Dordogne : une femme au cœur de la violence conjugale condamnée à six mois de prison

Une tragédie familiale et une justice qui interpellent : retour sur une affaire troublante.
Dordogne : une femme au cœur de la violence conjugale condamnée à six mois de prison
La trentenaire a été jugée en comparution immédiate devant le tribunal correctionnel de Périgueux. © Crédit photo : Archives Grégoire Morizet / SO

Le tribunal correctionnel de Périgueux a prononcé, ce mardi 5 mai, une peine de six mois de prison ferme à l'encontre d'une femme de 38 ans, résidant à Mussidan. Cette décision fait suite à des actes de violence notables, dont la gravité est exacerbée par le contexte d'alcool et de tensions au sein du couple.

Initialement prévue pour une audience en juillet 2026, la comparution anticipée a été déclenchée par un nouvel épisode de violence survenu le 1er mai. Les accusations portées contre la prévenue incluent des coups de couteau infligés à son compagnon en février dernier, lors d'une dispute sous l'emprise de l'alcool.

Lors de son audition depuis la maison d'arrêt de Gradignan où elle était en détention provisoire, la prévenue a tenté de se présenter comme une victime, accusant son ancien partenaire d'être à l'origine de leur situation. "Je fais tout pour le sauver, viande ou âge... il faut lui trouver un bon psychiatre," a-t-elle déclaré, mais ses affirmations n'ont pas convaincu le tribunal, qui a émis de vives réserves sur sa crédibilité.

Des relations marquées par la violence

Le procureur, conscient des dynamiques complexes au sein de ce couple, a souligné l'absence de preuves corroborant les déclarations de la femme. "Il n'y a pas eu de traces de strangulation," a-t-il fait remarquer, ajoutant que les blessures récentes de la plaignante n'étaient pas médicalement vérifiées.

Le ministère public a exprimé sa lassitude face à un cycle de violence sans fin, évoquant des peines précédentes sans résultats. Selon le procureur, il est nécessaire d'agir fermement face à des comportements destructeurs et répétitifs, en demandant une sentence de dix mois, dont quatre avec un sursis probatoire.

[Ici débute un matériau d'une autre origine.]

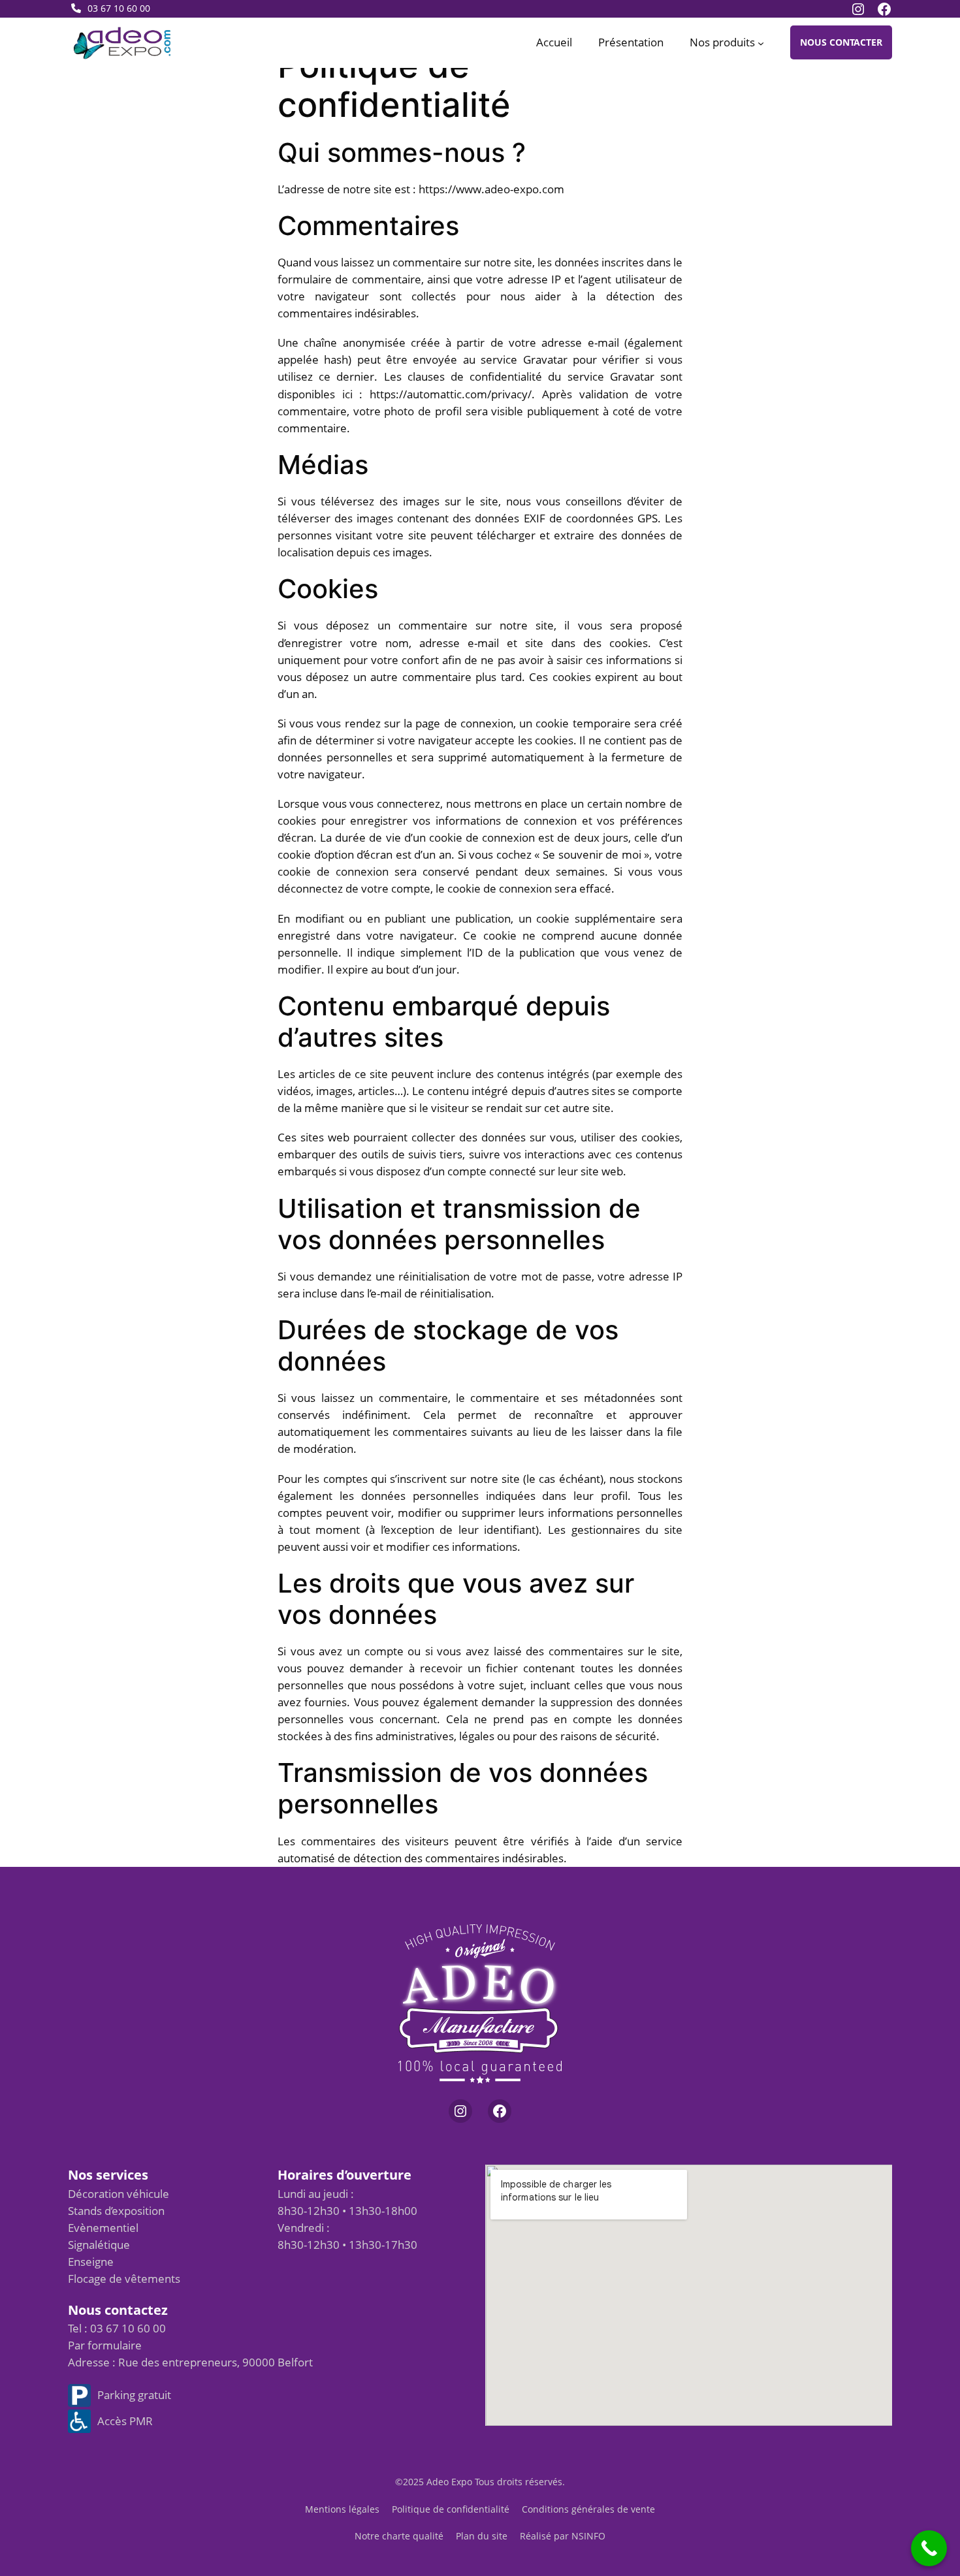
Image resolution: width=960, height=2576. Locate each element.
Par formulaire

La défense a tenté de plaider pour une atténuation de la peine, notant que la partie lésée ne s'est pas constituée en tant que plaignante, insinuant ainsi des torts partagés. Néanmoins, cet argument n'a pas fait mouche et la prévenue a été finalement condamnée à six mois de prison ferme.

Les violences conjugales demeurent un enjeu de société majeur en France, et les témoignages de victimes comme de prévenus interpellent sur la nécessité de sensibiliser davantage et d'assurer un suivi approprié pour prévenir ces tragédies.